Structural characteristics
The predicted amino acid sequence indicates that GIP is derived by proteolytic processing of a 153-residue precursor, preproGIP. The GIP moiety is flanked by polypeptide segments of 51 and 60 amino acids at its NH2 and COOH termini, respectively. The former includes a signal peptide of about 21 residues and an NH2-terminal propeptide of 30 amino acids. GIP is released from the precursor by processing at single arginine residues. There is a region of nine amino acids in the COOH-terminal propeptide of the GIP precursor that has partial homology with a portion of chromogranin A as well as pancreastatin4.

Mode of action
The receptor for GIP belongs to family B or class 2 of the superfamily of serpentine G-protein-coupled receptors. The GIP receptor harbors a long amino-terminal extension, which together with the first transmembrane region is crucial for agonist binding and receptor activation. The carboxy-terminal cytoplasmic part of the receptor regulates internalization and desensitization. The GIP receptor is activated by its natural ligand GIP 1–42, which is generated by proteolytic cleavage of full length GIP. The GIP receptor is coupled to Gsa subunits of heterotrimeric G proteins, resulting in the activation of membrane-bound adenylyl cyclase and increased intracellular levels of cyclic AMP. It has been shown that GIP increases Ca2+ levels. In a-cells, a GIP-dependent increase in Ca2+ levels is mediated by cAMP-dependent protein kinase (PKA). Another mechanism of GIP-induced insulin secretion involves the suppression of voltage-gated potassium channels by PKA-dependent endocytosis of the GIP receptor. The activated GIP receptor promotes insulin gene transcription and also stimulates pleiotropic signaling cascades regulating proliferation and apoptosis. These include the PKA/CREB, PI3K, and p42/44 ERK1/2 MAPK signaling pathways. In addition, p90RSK is activated by the GIP receptor. Expression of GIP receptors is regulated by transcription factors SP1 and SP35.

Functions
In addition to its insulinotropic actions, a number of other potentially important extrapancreatic actions of GIP may contribute to the enhanced antihyperglycemic activity and other beneficial metabolic effects of Ty r1-glucitol GIP. These include the stimulation of glucose uptake in adipocytes, increased synthesis of fatty acids, and activation of lipoprotein lipase in adipose tissue. GIP also promotes plasma triglyceride clearance in response to oral fat loading. In liver, GIP has been shown to enhance insulin-dependent inhibition of glycogenolysis. GIP also reduces glucagon-stimulated lipolysis in adipose tissue as well as hepatic glucose production. Finally, recent findings indicate that GIP has a potent effect on glucose uptake and metabolism in mouse isolated diaphragm muscle. It also stimulates somatostatin secretion and slows down gastric emptying and nutrient absorption1.

References
1. O’Harte FPM, Mooney MH and Flatt PR (1999). NH2- Terminally Modified Gastric Inhibitory Polypeptide Exhibits Amino-Peptidase Resistance and Enhanced Antihyperglycemic Activity. Diabetes, 48.

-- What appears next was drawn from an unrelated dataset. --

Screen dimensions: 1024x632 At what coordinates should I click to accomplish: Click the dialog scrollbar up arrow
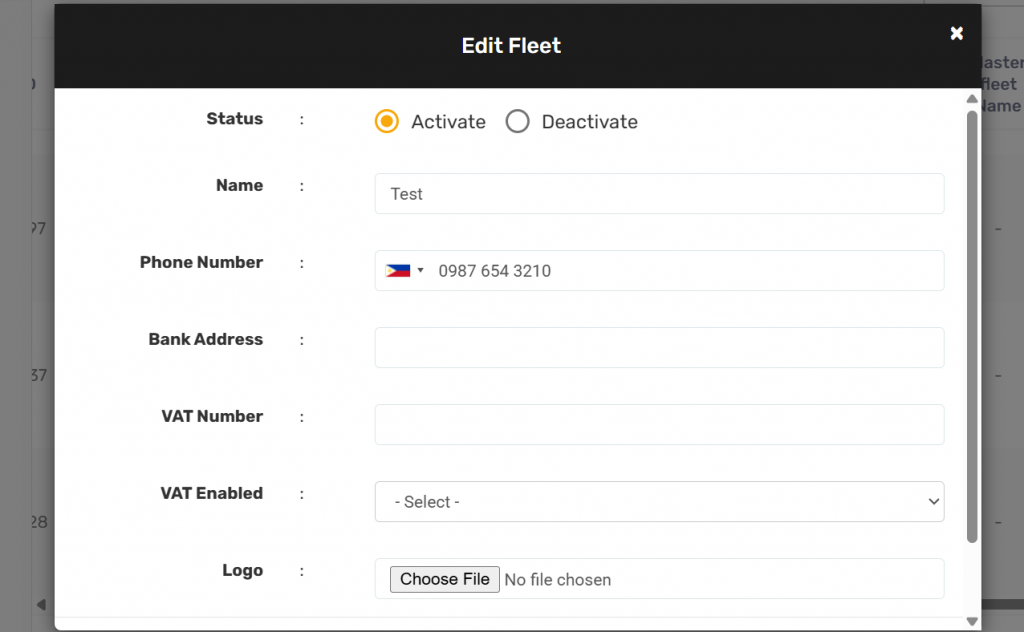[x=971, y=99]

2. Nussdorfer GG, Bahçelioglu M, Neri G, Malendowicz LK (2000). Secretin, glucagon, gastric inhibitory polypeptide, parathyroid hormone, and related peptides in the regulation of the hypothalamus- pituitary-adrenal axis. Peptides, 21(2), 309-24.

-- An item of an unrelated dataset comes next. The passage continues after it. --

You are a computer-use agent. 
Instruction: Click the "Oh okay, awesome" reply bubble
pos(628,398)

3. Gault VA, Harriott P, Flatt PR and O'Harte FPM (2002). Cyclic AMP Production and Insulin Releasing Activity of Synthetic Fragment Peptides of Glucose-Dependent Insulinotropic Polypeptide. Bioscience Reports, 22, 523-528.
4. Ballinger A (2003). Gastric inhibitory polypeptide links overnutrition to obesity. Gut, 52(3), 319–320. 5. Hoersch D, Schrader J (2007). Gastric inhibitory polypeptide receptor. UCSD-Nature Molecule Pages.